Clorinde est un duo formé en 2005 par deux frères italiens vivant actuellement à Londres, Simone et Andrea Salvatici. Après The Creative Listener et The Poetry of Charles B., les deux frères interrogent ici les méandres d’un imaginaire à la fois obscur et exaltant. Chaque piste des deux albums rappelle une sculpture du parc. Ensemble, elles témoignent d’une mosaïque d’émotions complexes et fugaces, laissant cette impression d’être face à un territoire où émerveillement est à la fois synonyme de crainte, d’illusion et d’incertitude.

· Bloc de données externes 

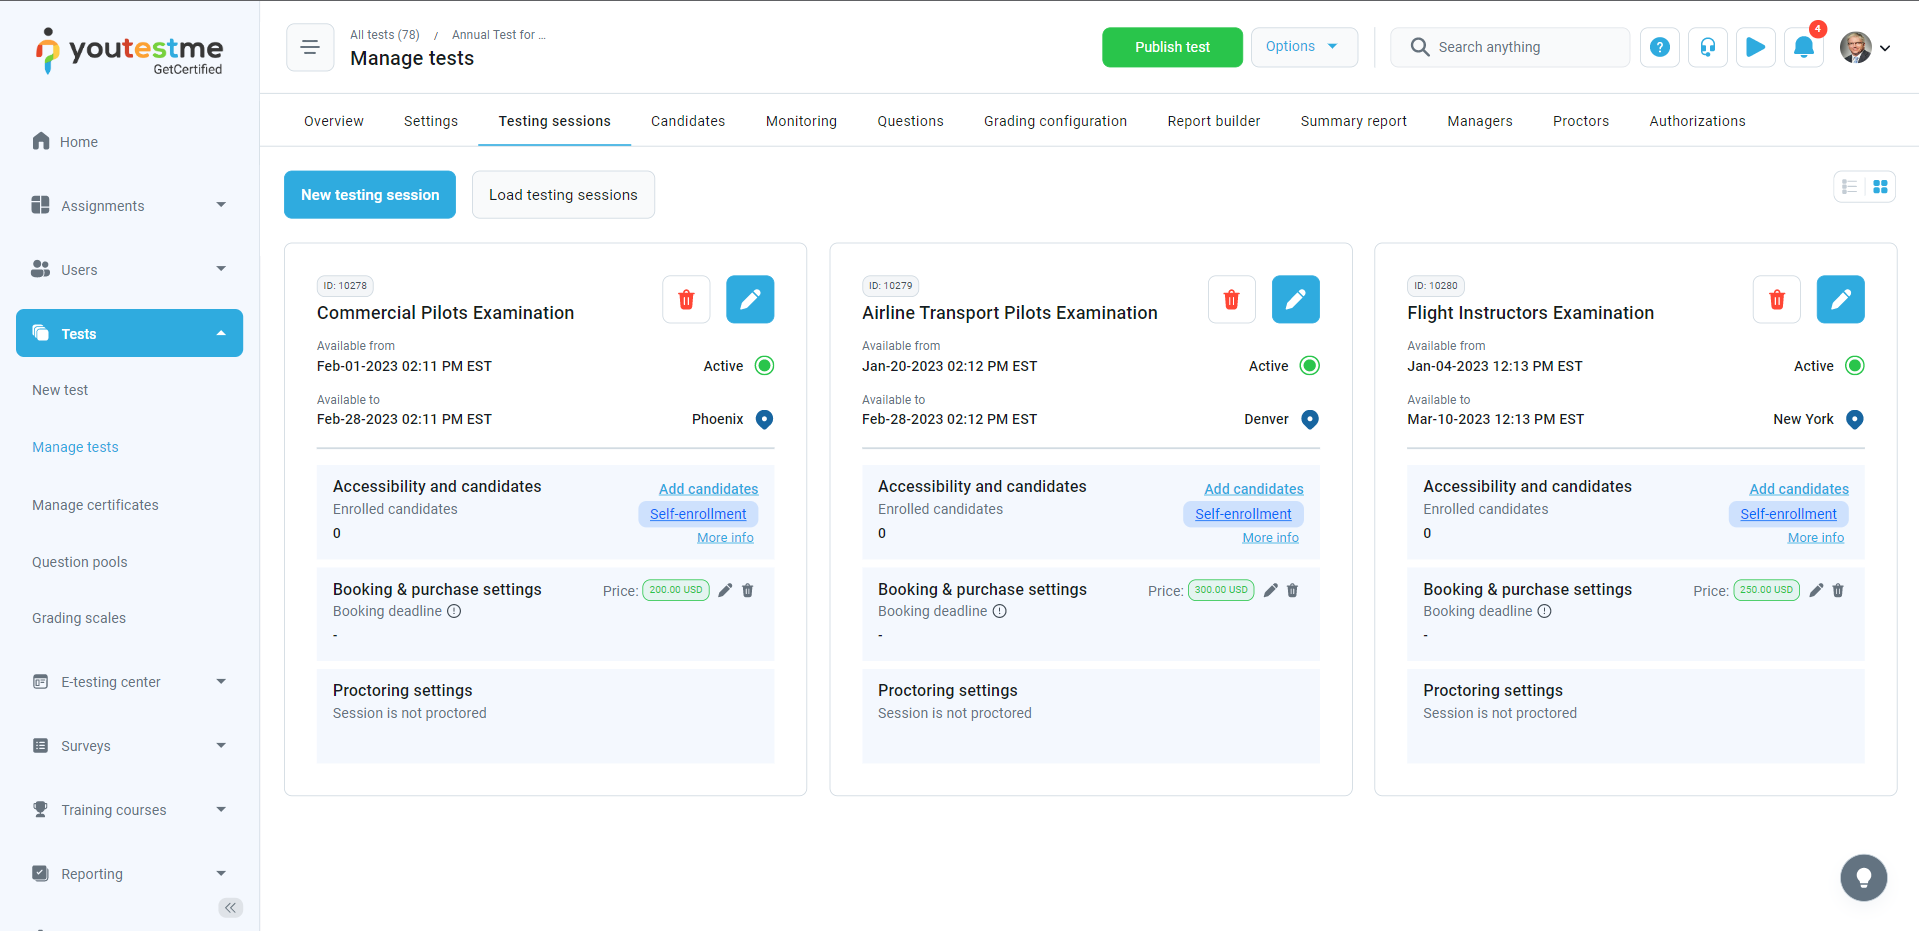Switch to list view layout
This screenshot has width=1919, height=931.
(1850, 187)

The Gardens of Bomarzo est un album qui se dilate dans les époques et les genres. Une approche plurielle, s’inspirant des traditions folkloriques occidentales ou orientales, unissant médiéval et contemporain. C’est une course frénétique dans une multiplicité d’instruments (percussions, mandoline, kalimba, guitare, banjo…) qui irradie d’une chaleur combative. Car si le duo s’approche de ce qui terrifie, d’une étreinte de mort et d’une perte de repères, il engendre surtout un mouvement lumineux émaillé d’une confiance retrouvée. Une vie ouverte, et l’intensément réel d’un univers stupéfiant.
Les rythmes ciselés par les percussions éclatent et se décuplent sur The Dragon. « Entre vice et vertu », l’accélération s’engouffre dans l’embrasure créée par l’ambivalence, et se gonfle d’oxygène. L’électronique n’est pas en reste, essaimant ses traces tout au long des deux albums. Des drones viennent parfois s’enraciner dans les compositions, à l’image d’Echidna and Harpy, qui rappelle que le gouffre n’est jamais loin.
Enivrant et extravagant, à la recherche de nouvelles configurations, The Gardens of Bormarzo vient trouver une place à l’écart des champs d’action ordinaires.